[Dataset entries]
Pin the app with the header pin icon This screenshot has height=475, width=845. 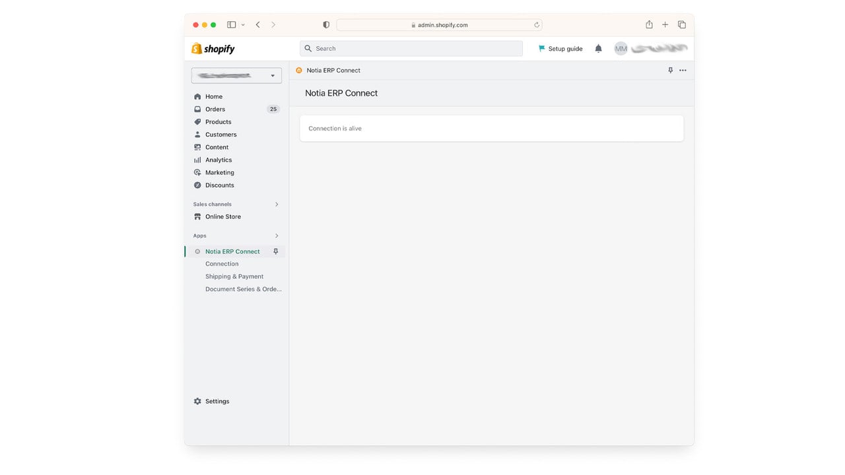coord(670,71)

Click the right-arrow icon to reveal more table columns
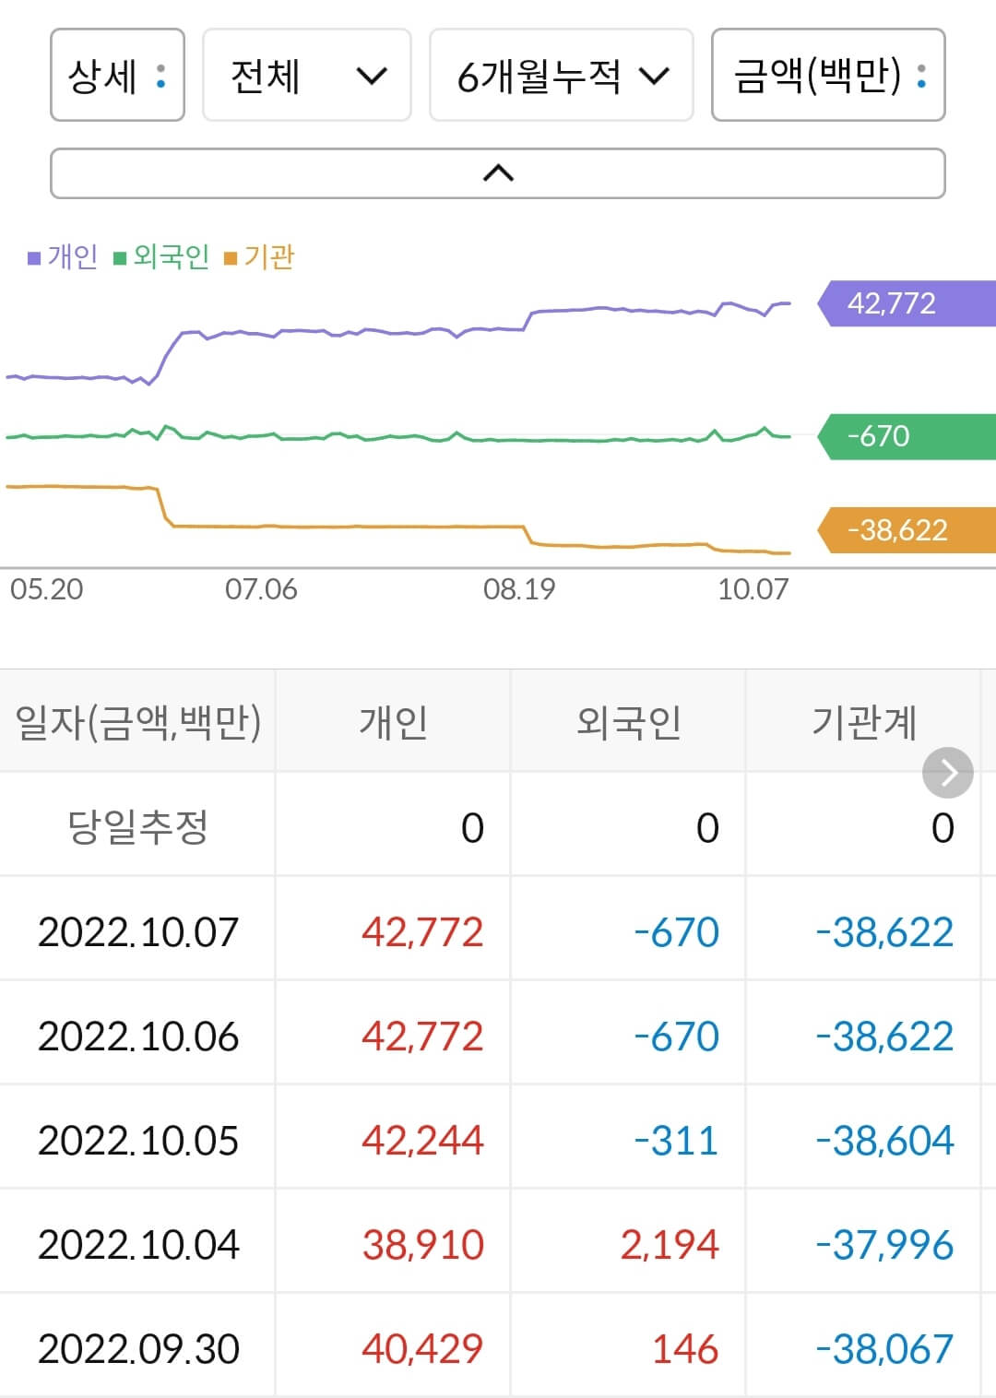click(x=946, y=772)
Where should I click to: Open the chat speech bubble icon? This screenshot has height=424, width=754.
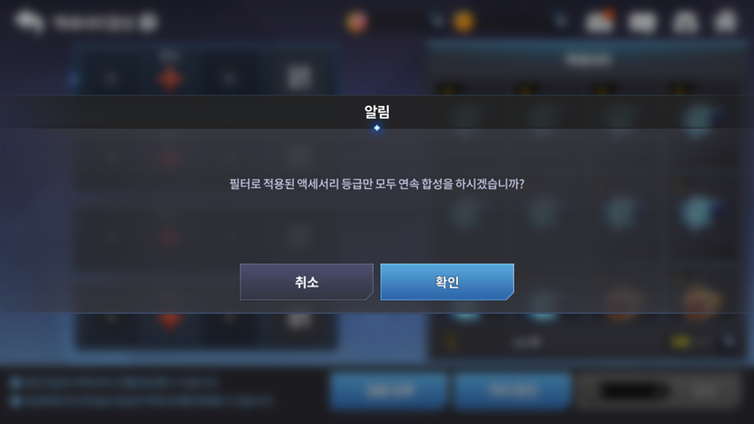(30, 22)
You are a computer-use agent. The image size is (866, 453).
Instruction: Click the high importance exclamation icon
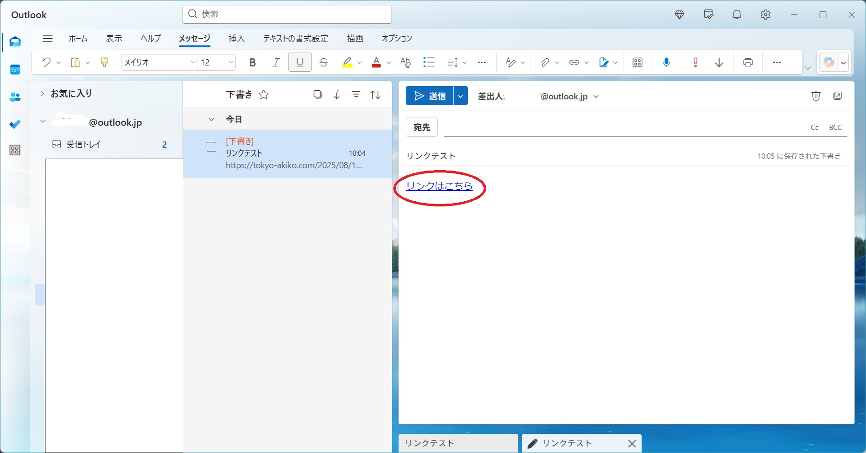pyautogui.click(x=695, y=63)
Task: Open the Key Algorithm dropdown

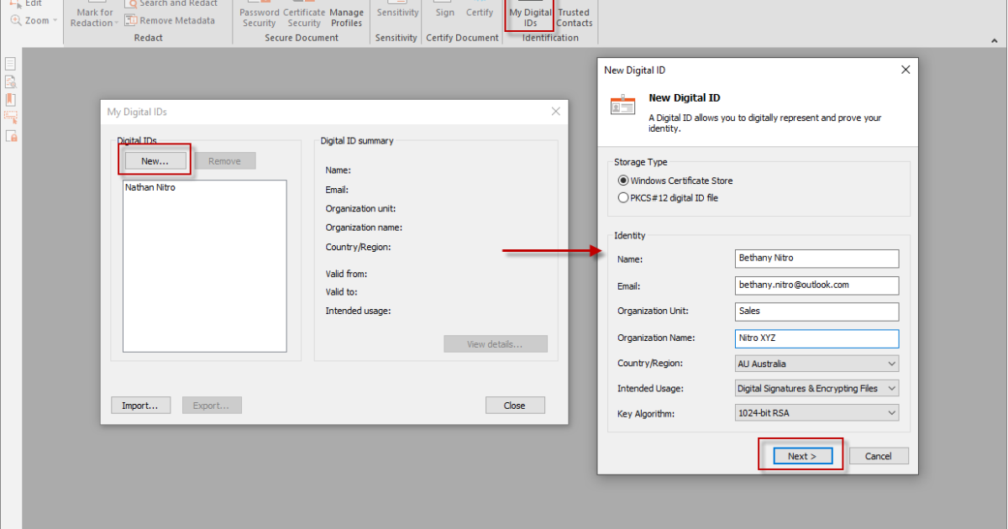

**Exercise directions**
Make an exact copy of the lines above, beginning with the line with "Click the right-arrow" and ending with the line with "You are a computer-use", and keep the pictures out of it.

**Output of the task**
Click the right-arrow icon to reveal more table columns
click(x=946, y=772)
Where should I click to: Open the chat speech bubble icon? This screenshot has height=424, width=754.
(30, 22)
You are a computer-use agent. The image size is (866, 453).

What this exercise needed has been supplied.